Efficient and robust software for clinical mutation analyses in cancer
Combinations of different, and independently developed software for read trimming, alignment and mutation calling remains the state-of-the-art for mutational analysis in many research and clinical laboratories. Two commonly used pipelines are Cutadapt-BWA-MuTect2 (CBSM) and Cutadapt- BWA-Strelka2 (CBSS) (Figure 1A and B).
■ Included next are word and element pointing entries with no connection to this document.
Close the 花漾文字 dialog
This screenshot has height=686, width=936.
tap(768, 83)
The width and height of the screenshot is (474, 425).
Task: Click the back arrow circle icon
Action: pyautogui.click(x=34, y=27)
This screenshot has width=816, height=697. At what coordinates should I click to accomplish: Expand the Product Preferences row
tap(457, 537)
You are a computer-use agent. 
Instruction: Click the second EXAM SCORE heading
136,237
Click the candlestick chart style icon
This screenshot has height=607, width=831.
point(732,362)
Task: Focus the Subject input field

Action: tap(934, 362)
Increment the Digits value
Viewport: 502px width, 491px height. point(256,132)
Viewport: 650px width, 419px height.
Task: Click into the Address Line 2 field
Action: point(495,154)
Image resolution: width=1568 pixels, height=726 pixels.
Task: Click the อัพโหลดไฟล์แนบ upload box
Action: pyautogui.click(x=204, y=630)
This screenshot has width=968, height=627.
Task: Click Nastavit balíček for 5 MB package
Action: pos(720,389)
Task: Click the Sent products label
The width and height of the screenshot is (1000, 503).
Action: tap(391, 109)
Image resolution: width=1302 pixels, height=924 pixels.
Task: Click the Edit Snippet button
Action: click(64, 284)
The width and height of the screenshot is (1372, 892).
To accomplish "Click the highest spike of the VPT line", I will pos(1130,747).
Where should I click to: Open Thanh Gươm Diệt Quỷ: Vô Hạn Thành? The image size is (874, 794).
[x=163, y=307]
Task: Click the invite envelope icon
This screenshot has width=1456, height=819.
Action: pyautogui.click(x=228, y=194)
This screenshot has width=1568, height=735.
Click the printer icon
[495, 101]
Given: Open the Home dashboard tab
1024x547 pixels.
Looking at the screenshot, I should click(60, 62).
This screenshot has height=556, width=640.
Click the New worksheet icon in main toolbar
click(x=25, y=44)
Tight integration between the sequential steps of read trimming, alignment and somatic mutation analysis is required to enable parallel and rapid execution to enable the user to assume full responsibility for the output. We therefore developed VARify, a rigorous software pipeline, de novo with sole focus on optimal tumor-normal mutational analyses of cancers (Figure 1C). A derivative pipeline, ALTOmate, was developed for situations where no patient-matched reference sample is available (Figure 1D). Both VARify and ALTOmate accept for input the standard single-read or paired-end FASTQ files from the major sequencing providers (Illumina, MGI, IonTorrent or Pacific Biosciences) and output mutation calls in VCF format. Both pipelines consist of three functionalities, namely read trimming functionality (RTF), read alignment functionality (RAF), and variant calling functionality, integrated in a single executable.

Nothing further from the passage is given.